EXERCISE DIRECTIONS
Please transcribe the listing below in full, exactly as written, leaving out its pictures.
☆ ☆ ☆ ☆ ☆ ☆ ☆
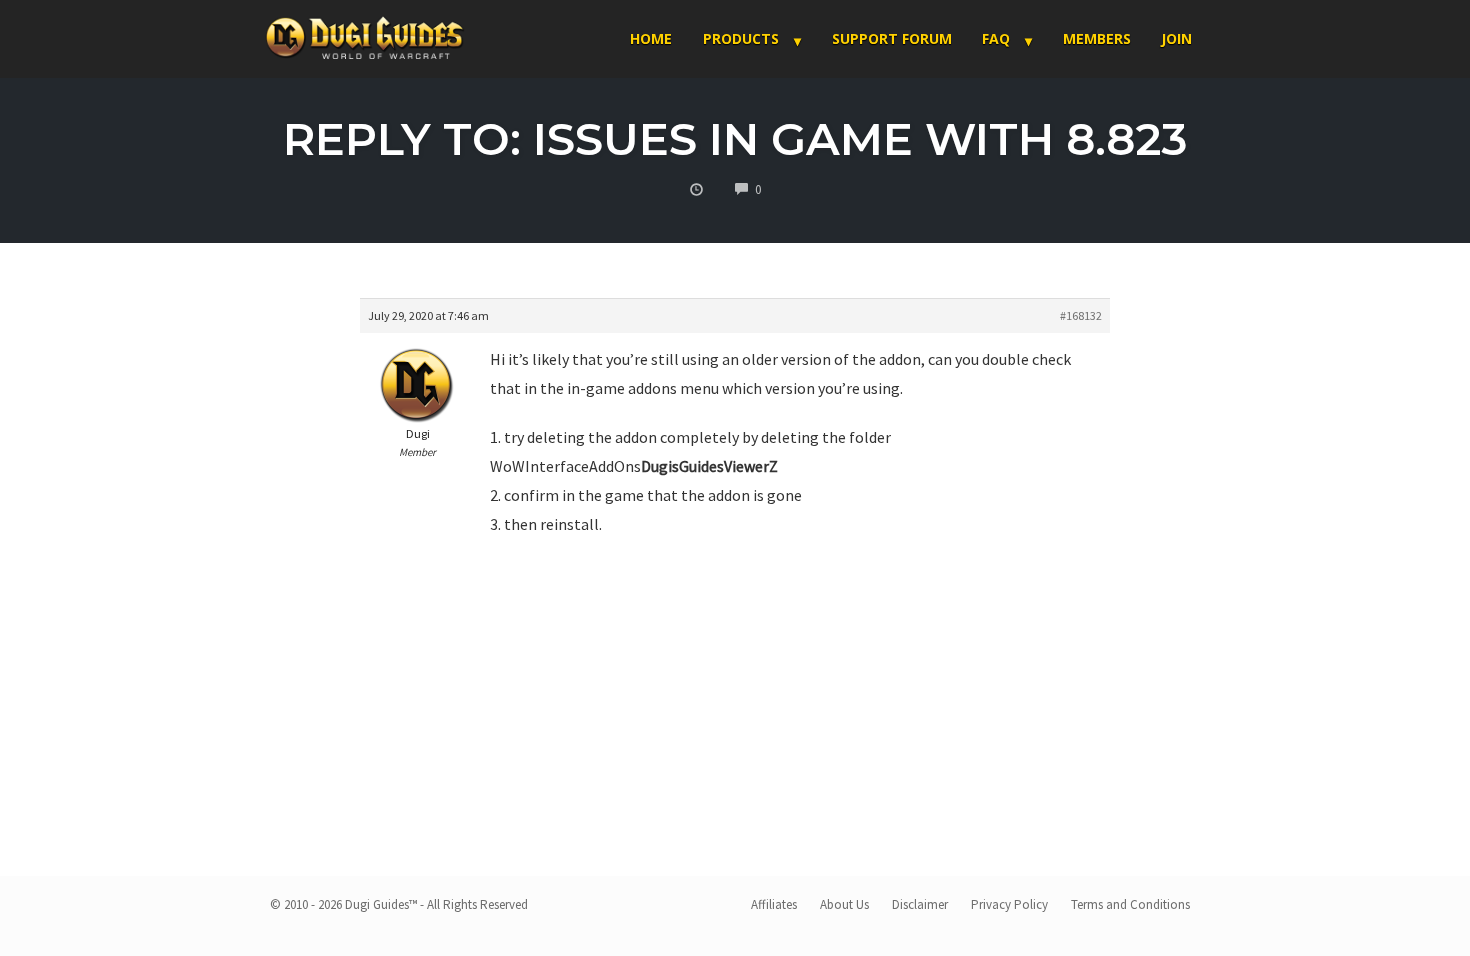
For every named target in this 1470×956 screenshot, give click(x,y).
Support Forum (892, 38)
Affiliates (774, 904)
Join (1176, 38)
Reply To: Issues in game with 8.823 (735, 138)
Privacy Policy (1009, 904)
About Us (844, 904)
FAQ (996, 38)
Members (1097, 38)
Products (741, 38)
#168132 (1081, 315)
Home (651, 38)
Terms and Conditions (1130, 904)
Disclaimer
☆ ☆ ☆ ☆ ☆ ☆ ☆
PROBLEM SOLUTION
For every named target in this 1470×956 screenshot, give click(x,y).
Support Forum (892, 38)
Affiliates (774, 904)
Join (1176, 38)
Reply To: Issues in game with 8.823 (735, 138)
Privacy Policy (1009, 904)
About Us (844, 904)
FAQ (996, 38)
Members (1097, 38)
Products (741, 38)
#168132 (1081, 315)
Home (651, 38)
Terms and Conditions (1130, 904)
Disclaimer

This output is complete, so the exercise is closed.